** Begin **

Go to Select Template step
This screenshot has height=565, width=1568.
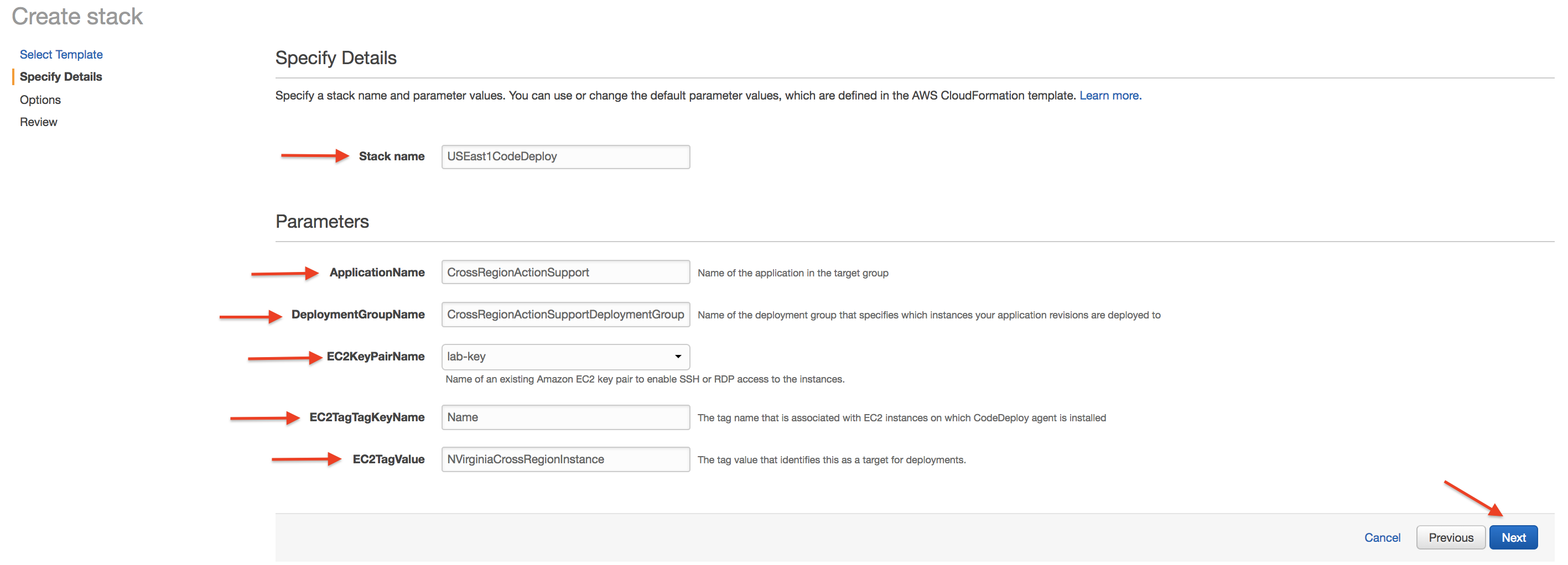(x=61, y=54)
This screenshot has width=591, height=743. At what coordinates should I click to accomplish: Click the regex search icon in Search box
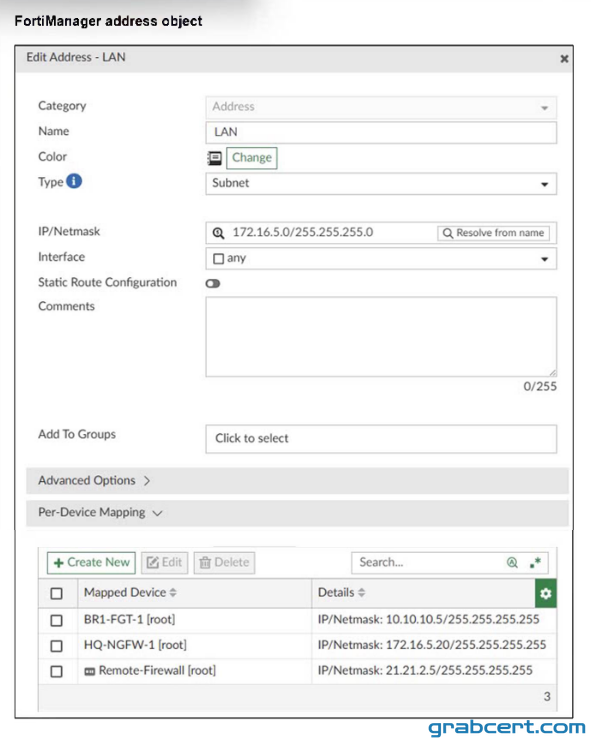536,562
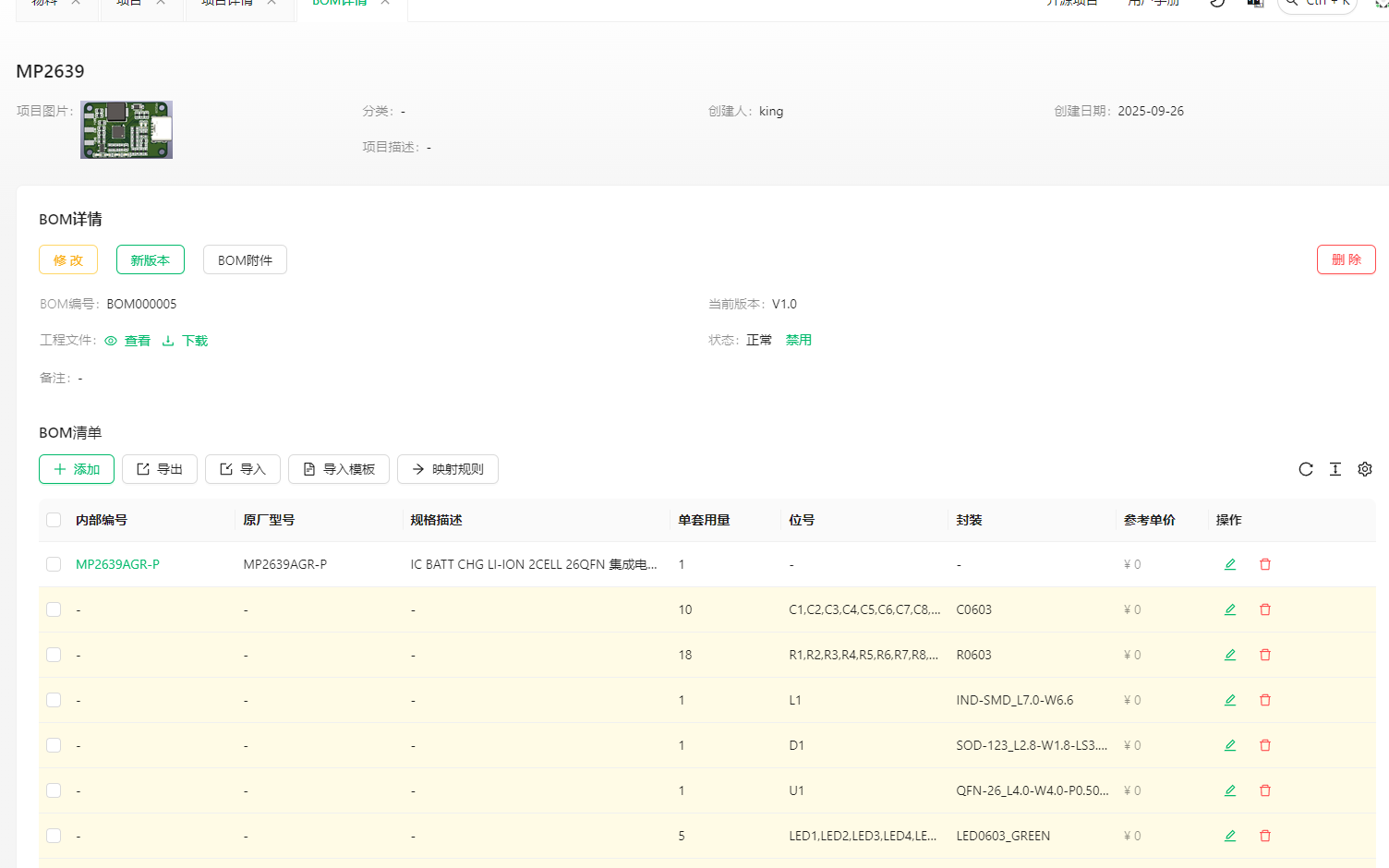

** End **

Render the records above as a Markdown table with the columns No. and Line, giving each line its own numbered row and skipping blank lines. Leave the pictures out of your answer.

| No. | Line |
|---|---|
| 1 | Go to Select Template step |
| 2 | This screenshot has height=565, width=1568. |
| 3 | (x=61, y=54) |
| 4 | This screenshot has width=591, height=743. At what coordinates should I click to accomplish: Click the regex search icon in Search box |
| 5 | 536,562 |